Thomas: Well, I filled it out as me father, Nancy mother, and they changed it last minute, and they put her as father and me as mother. And then they changed it again and put us as parents. That's fine and dandy, but we don't have a domestic partnership. We're not a same-sex marriage. We're legal man and wife.
King: That's a big difference.
Thomas: Yes. One part of the government recognizes me as male and, now with our baby's birth certificate, there's a conflict. So we're really concerned that it's going to jeopardize our future.
King: What would happen if, God forbid, you pass away? Would somebody fight over this baby?
Thomas: It's very likely. That's what I'm very afraid of and that's why we need help. We need an attorney to help us make it right.
King: When you met, were you -- what kind of couple were you?
Thomas: A normal couple.
King: What I meant was did you consider yourself gay?
Thomas: No. We -- I lived my life as a woman at that point. Legally, I was female. But inside I still felt male. So the way other people perceived us, they saw us as a lesbian couple.
King: Do you feel gay?
Nancy: I don't feel gay.
King: So you feel you're married to a man?
Nancy: Yes. Even when he was pregnant, he was still a man to me.
King: What kind of birth was it?
Thomas: It was natural birth.
King: Not Cesarean?
Thomas: No, it was rumored that it was. But it wasn't.
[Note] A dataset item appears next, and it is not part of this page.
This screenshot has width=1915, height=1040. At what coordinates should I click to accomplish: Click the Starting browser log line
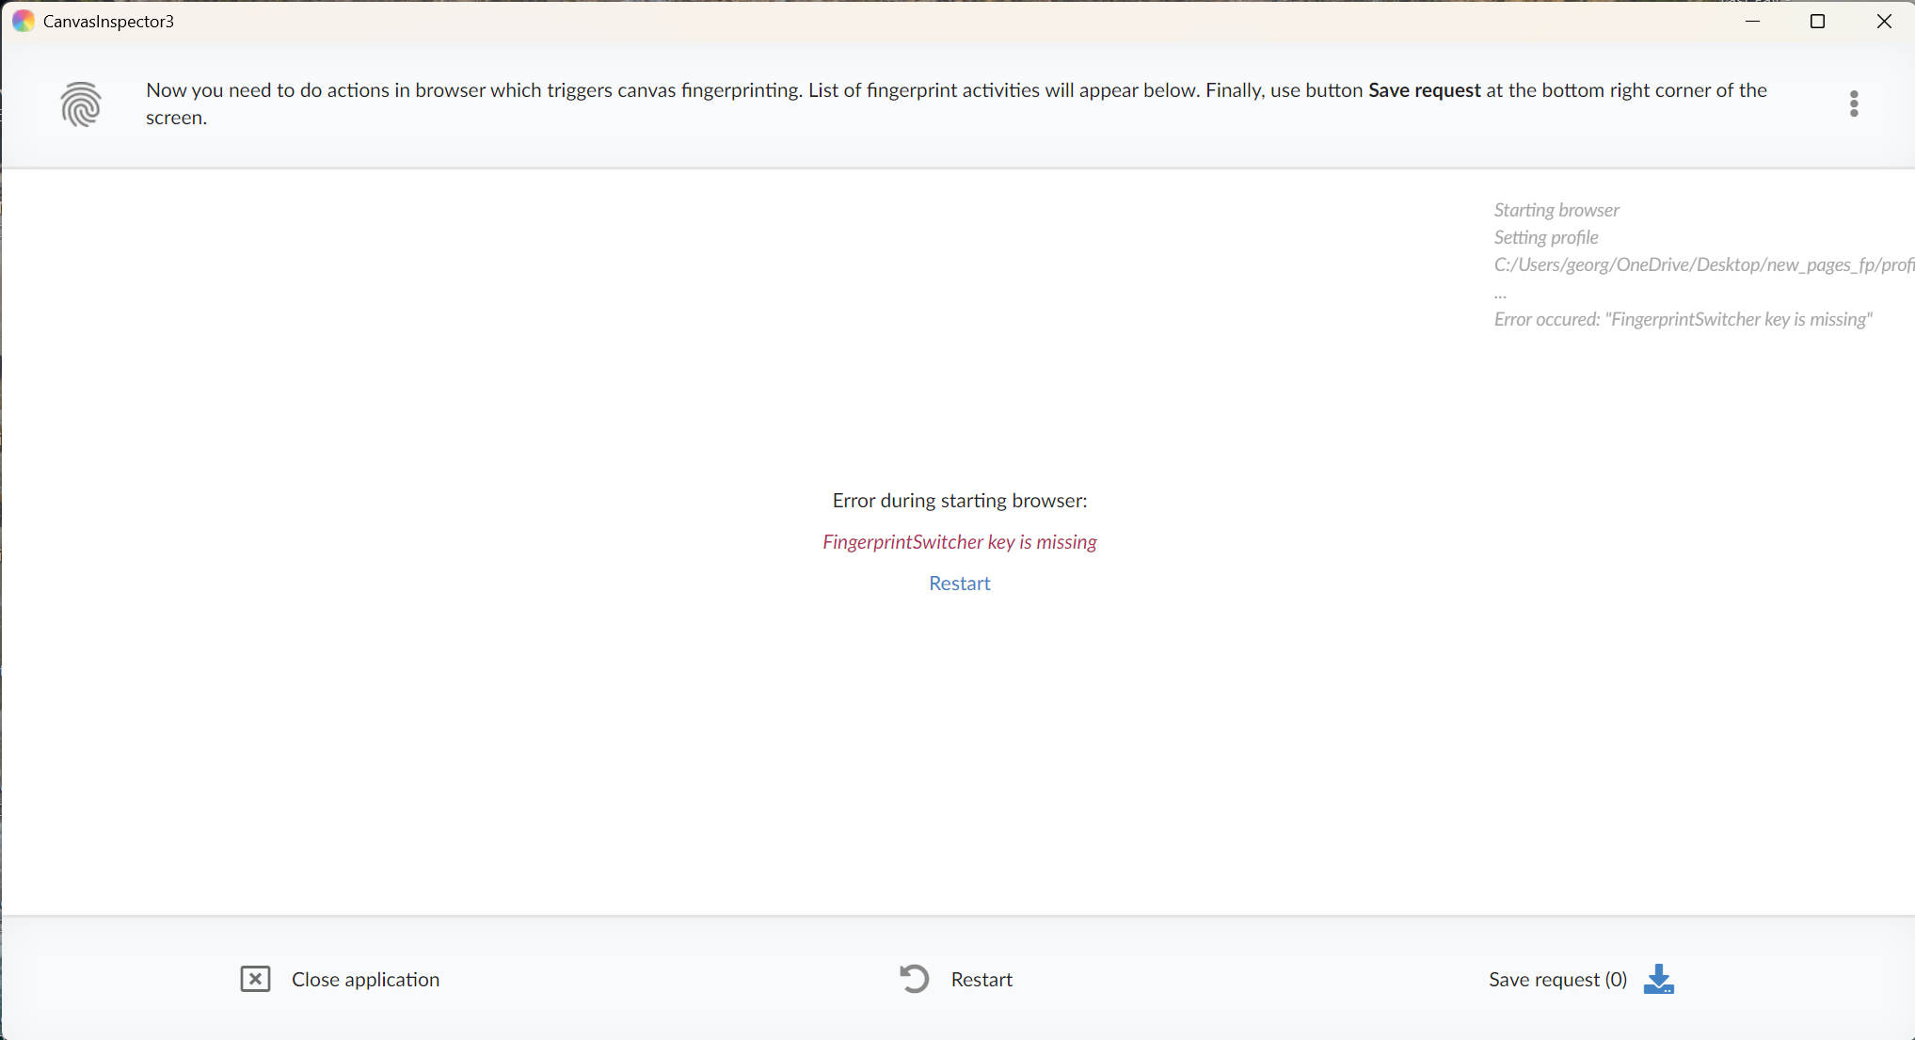pyautogui.click(x=1556, y=209)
King: You looking forward to the next one? How far along are you now?
Thomas: I am ten weeks.
King: Same donor?
Thomas: Same donor.
King: Where did you learn how to do this? From the Internet, you said, right. You can't have the normal kind of intercourse, right?
Thomas: We can.
Nancy: Not to make a baby.
Thomas: Because of hormones, my -- my clitoris has enlarged and it looks like a penis. I can have intercourse with my wife.
King: That's fascinating to me. I didn't know that. So you have a clitoris that looks likes a penis so it can fit into having love relations?
Nancy: I'm the mother.
Thomas: I'm the father.
King: Is this the end of the baby sphere? This baby going to be the last?
Nancy: We don't know yet. We haven't decided.
King: The two of you, really, I think you're terrific. I think what you've done is not the easiest thing in the world and especially to come forward. You have a beautiful little daughter. I wish you nothing but the best. All right. That's Thomas Beatie and his wife, Nancy Beatie, and the book is "Labor of Love, the Story of One Man's Extraordinary Pregnancy." That it is. Amazing story.